Trzeba przyznać, że Elon Musk miewał w swoim życiu lepsze tygodnie, niż ten obecny. Problemów jest coraz więcej.
Musk nie ma najlepszego tygodnia. Najpierw Threads, teraz pozew od byłych pracowników Twittera
Batalia platform społecznościowych — kolejne zły ruchy Twittera i niespodziewana konkurencja, która może być zabójcza
Jak informował Piotr Kurek, na platformie z niebieskim ptakiem w logo dzieje się aż za dużo. Zablokowany dostęp dla niezalogowanych użytkowników, limity wyświetlanych postów, płatny dostęp do TweetDeck i znikające wyniki wyszukiwania w Google. Nie minął nawet tydzień, a na najpopularniejszej platformie społecznościowych doszło do prawdziwego armagedonu.
Sytuację postanowił wykorzystać Mark Zuckerberg. Chociaż Facebook z niekwestionowanego lidera social mediów stał się już nawet nie odgrzewanym, a spleśniałym wręcz kotletem, Instagram cały czas ma się dobrze (chociaż były pewne turbulencje, kiedy to platforma chciała zamienić się w TikToka 2.0) — i Meta doskonale zdaje sobie z tego sprawę.

^^^^^^^^^^^^^^^^

▶ ZADANIA DO WYKONANIA
A. Proszę krótko odpowiedzieć na podstawie tekstu o Twitterze:
(i) Od kogo, według tytułu, pochodzi pozew?
(ii) Kto informował o tym, co dzieje się na platformie z niebieskim ptakiem w logo?
(iii) Kto postanowił wykorzystać tę sytuację?
B. Proszę przepisać bez zmian fragment tekstu o Twitterze, zaczynając od słów "Sytuację postanowił wykorzystać" i kończąc na słowach "z tego sprawę.".

▶ ZAREJESTROWANE DANE
^^^^^^^^^^^^^^^^

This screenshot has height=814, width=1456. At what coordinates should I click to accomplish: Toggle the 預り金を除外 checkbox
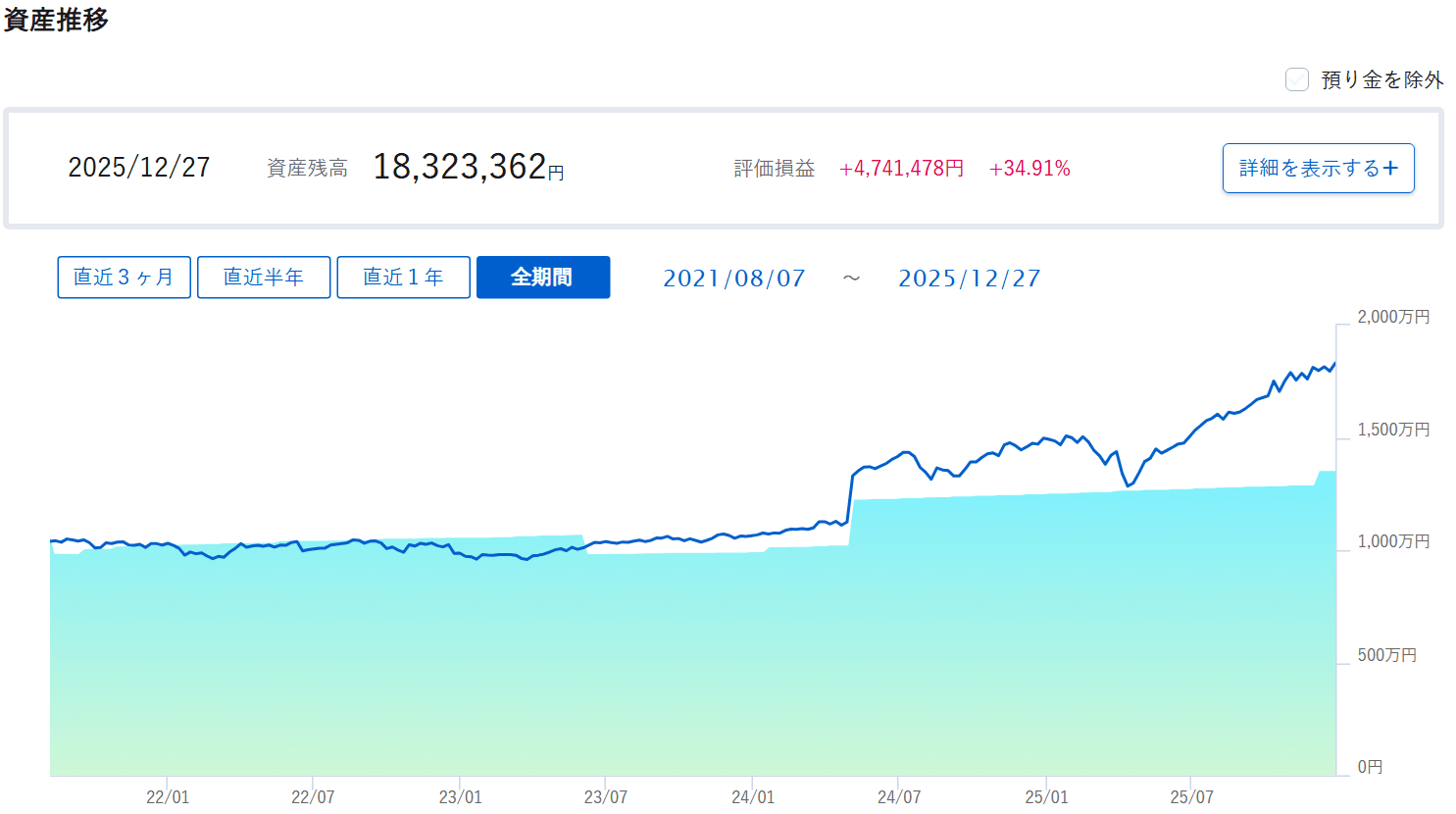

^^^^^^^^^^^^^^^^

▶ ROZWIĄZANIA ZADAŃ
A.
(i) Od byłych pracowników Twittera.
(ii) Piotr Kurek.
(iii) Mark Zuckerberg.

B.
Sytuację postanowił wykorzystać Mark Zuckerberg. Chociaż Facebook z niekwestionowanego lidera social mediów stał się już nawet nie odgrzewanym, a spleśniałym wręcz kotletem, Instagram cały czas ma się dobrze (chociaż były pewne turbulencje, kiedy to platforma chciała zamienić się w TikToka 2.0) — i Meta doskonale zdaje sobie z tego sprawę.